2. Decentralization - The second possibility is for Ukraine to copy the Swiss model of radical decentralization. In Switzerland, even though there are French cantons, German cantons, and an Italian canton, the various regions of the country don’t squabble with each other because the central government is relatively powerless.

This approach obviously is more attractive than secession for folks who think that existing national borders should be sacrosanct.

And since this post is motivated by the turmoil in Ukraine, it’s worth pointing out that this also seems to be a logical way of defusing tensions across regions.

I confess I have a policy reason for supporting weaker national governments. Simply stated, there’s very strong evidence that decentralization means more tax competition, and when governments are forced to compete for jobs and investment, the economy is less likely to be burdened with high tax rates and excessive redistribution.

Indeed, we also have very strong evidence that the western world became prosperous precisely because the proliferation of small nations and principalities restrained the natural tendencies of governments to oppress and restrain economic activity.

And since Ukraine (notwithstanding it’s flat tax) has a very statist economic system – ranking only 126th in the Economic Freedom of the World index, maybe a bit of internal competition would trigger some much-needed liberalization.

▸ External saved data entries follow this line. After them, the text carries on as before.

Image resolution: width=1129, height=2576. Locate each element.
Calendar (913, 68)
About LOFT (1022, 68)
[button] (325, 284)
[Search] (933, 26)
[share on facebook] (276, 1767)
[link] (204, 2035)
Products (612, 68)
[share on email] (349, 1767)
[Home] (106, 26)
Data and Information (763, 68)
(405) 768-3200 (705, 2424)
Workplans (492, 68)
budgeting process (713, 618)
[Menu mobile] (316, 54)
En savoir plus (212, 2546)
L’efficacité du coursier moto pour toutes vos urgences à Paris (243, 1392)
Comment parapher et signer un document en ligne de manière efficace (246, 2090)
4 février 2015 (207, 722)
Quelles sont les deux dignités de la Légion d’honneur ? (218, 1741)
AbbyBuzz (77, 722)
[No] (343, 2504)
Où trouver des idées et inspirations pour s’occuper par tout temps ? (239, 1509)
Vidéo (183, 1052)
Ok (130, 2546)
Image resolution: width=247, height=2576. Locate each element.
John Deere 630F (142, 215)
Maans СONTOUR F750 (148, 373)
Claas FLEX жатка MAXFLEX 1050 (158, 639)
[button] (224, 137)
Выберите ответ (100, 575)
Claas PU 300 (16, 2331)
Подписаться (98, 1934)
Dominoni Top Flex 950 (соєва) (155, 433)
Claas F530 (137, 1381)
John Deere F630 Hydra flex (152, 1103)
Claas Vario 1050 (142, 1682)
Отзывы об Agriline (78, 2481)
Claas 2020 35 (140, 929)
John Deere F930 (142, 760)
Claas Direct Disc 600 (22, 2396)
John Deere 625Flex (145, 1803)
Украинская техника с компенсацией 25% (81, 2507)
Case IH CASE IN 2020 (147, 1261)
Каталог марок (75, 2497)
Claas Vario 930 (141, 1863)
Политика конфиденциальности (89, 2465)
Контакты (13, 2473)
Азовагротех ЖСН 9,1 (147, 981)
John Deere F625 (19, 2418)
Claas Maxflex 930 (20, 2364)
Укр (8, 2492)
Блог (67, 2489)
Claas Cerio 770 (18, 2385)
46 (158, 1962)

P.S. If you’re intrigued by the secession idea promoted by Walter Williams, you’ll definitely enjoy this bit of humor about a national divorce in the United States.

P.P.S. If you think decentralization and federalism is a better option than secession, the good news is that more and more Americans have unfavorable views of Washington.

P.P.P.S. The tiny nation of Liechtenstein is comprised of seven villages and they have an explicit right to secede if they become unhappy with the central government in Vaduz. And even the statist political crowd in the United Kingdom is considering a bit of federalism.